Some of them start with a what if or an idea. What if there was a murder on a space vessel traveling between Mars and Earth? What if humans evolve to live in hard vacuum?
Some of them start with a vibe: can a monster love? (“Caro Comes Home”)
Some of them start with an opening line. Theo Ballinchard’s complicated opening paragraph sprang fully formed into the world, and the rest of the story poured out.
Creating a Short Story Collection
Not everything went in. That’s the first thing to know. My very first sale, “The Warlord and the Princess,” didn’t make the cut. I love that story. I learned so much from writing it. I love the whole pulp feel of it. The characters, the plot, the resolution — I lived and dreamed that story. Maybe I’ll re-publish it on the blog — it was one of the first posts that I created. But it had its time.
There were a number of stories like that. “Memories of Gravity,” which was part of the “Spider”/”Murder on the Hohmann” world, also didn’t make it in. I love that story. I wanted to write a science fiction gothic romance and by golly I did. It’s available in the Mammoth Book of Futuristic Romance and it’s well worth the read. I feel like I channeled Victoria Holt the whole way through.

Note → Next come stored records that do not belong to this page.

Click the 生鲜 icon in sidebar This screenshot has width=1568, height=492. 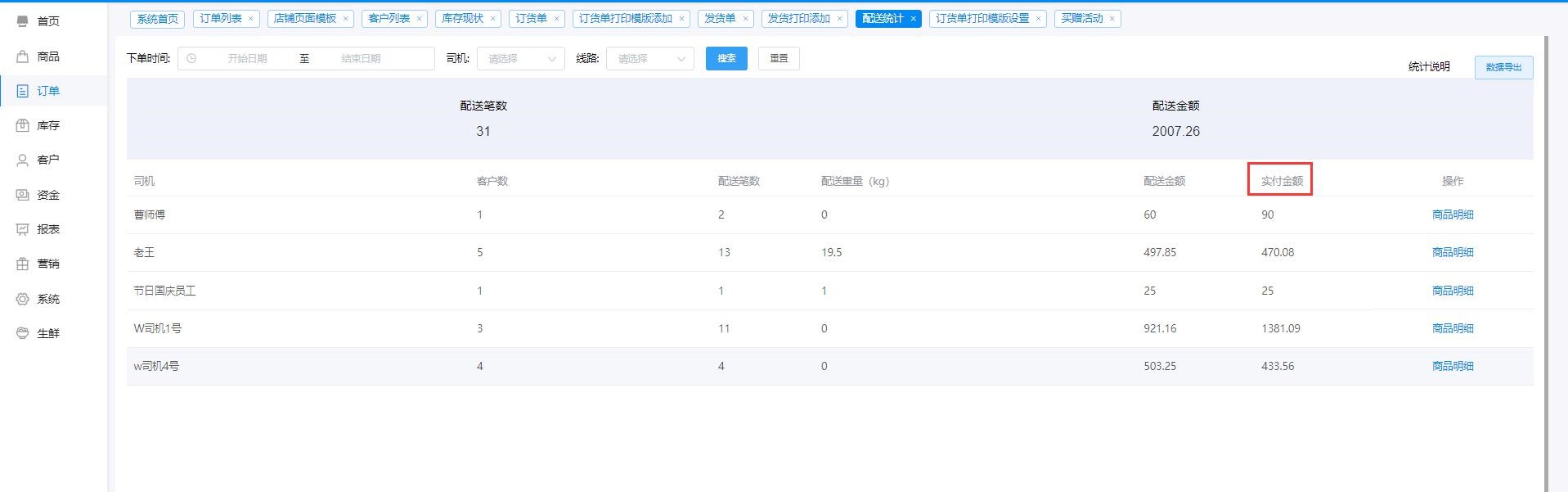pyautogui.click(x=23, y=333)
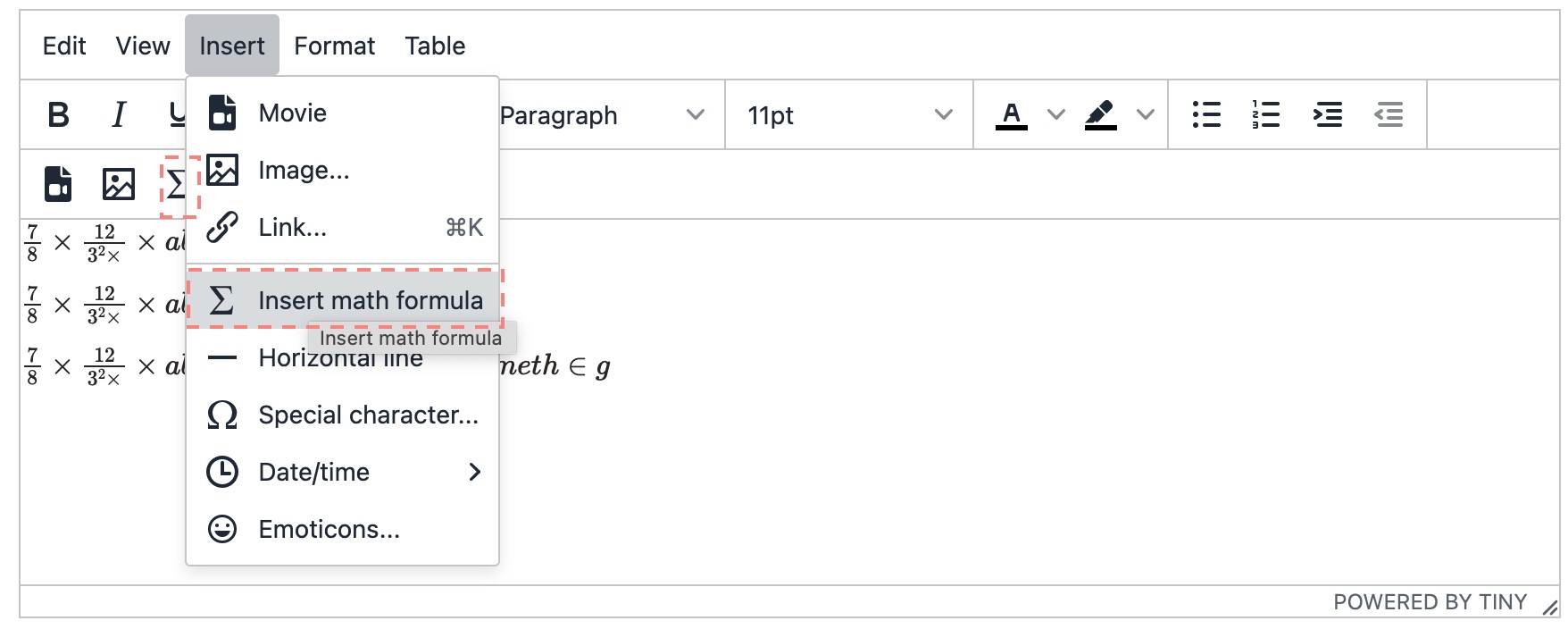
Task: Expand the 11pt font size dropdown
Action: pos(848,115)
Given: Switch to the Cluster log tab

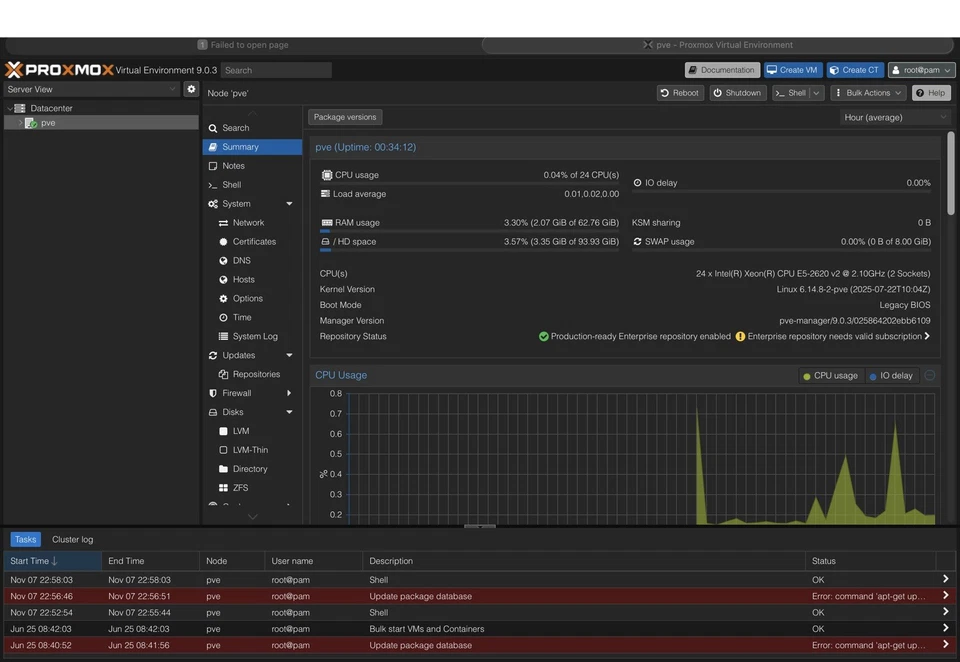Looking at the screenshot, I should click(x=72, y=540).
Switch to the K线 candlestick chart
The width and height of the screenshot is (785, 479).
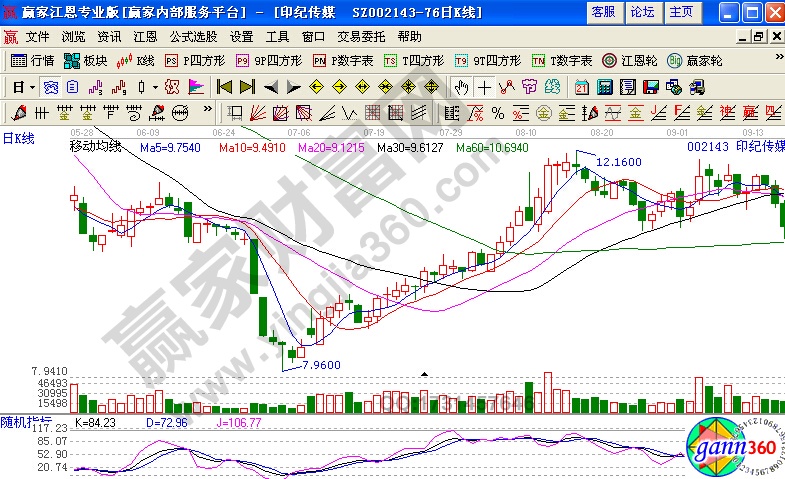[x=136, y=60]
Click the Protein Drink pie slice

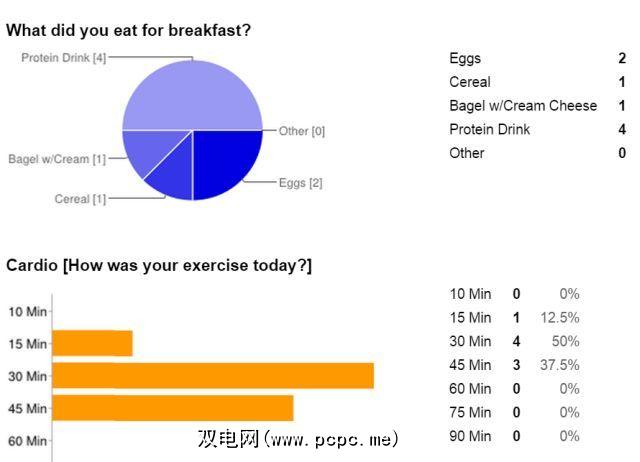pos(192,95)
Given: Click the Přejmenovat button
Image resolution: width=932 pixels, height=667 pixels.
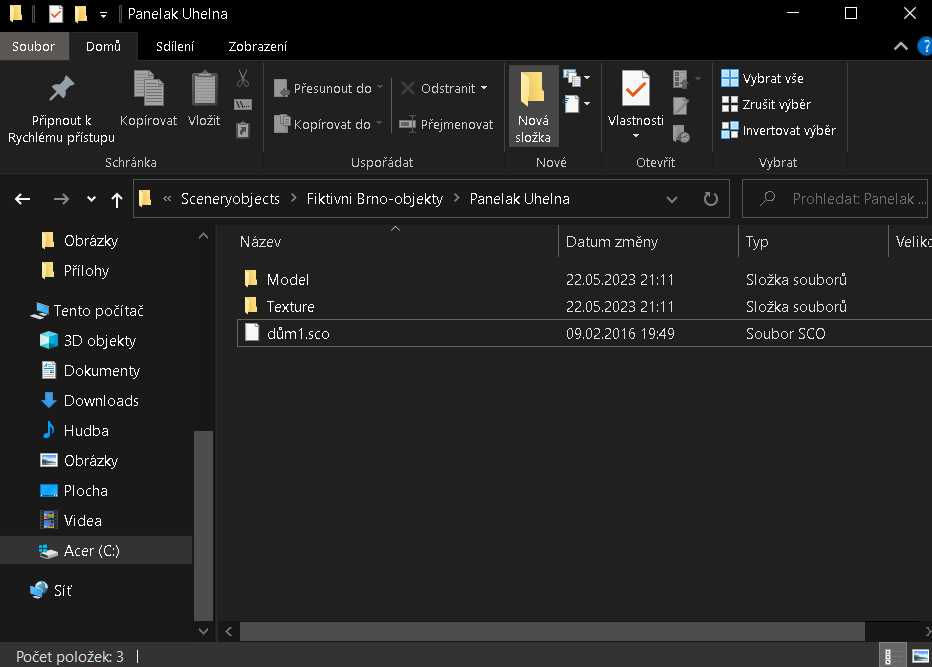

“More to Glory” was one of those stories that made me so happy when I wrote it. It landed in the Low Port anthology, and I am so proud of it. (And hey, it might be a collector’s item!)
Maybe they will make it in the next collection.
Then there was the matter of putting the stories in order. I knew what I wanted to end on, and I knew what I wanted to begin with. I organized and ordered the stories in a way that felt right to me, like putting together a puzzle. The editor may have other ideas, but the point is, one doesn’t simply throw a collection together.
And finally, the title of the collection — I’m not sure. What do you all think? Let me know in the comments.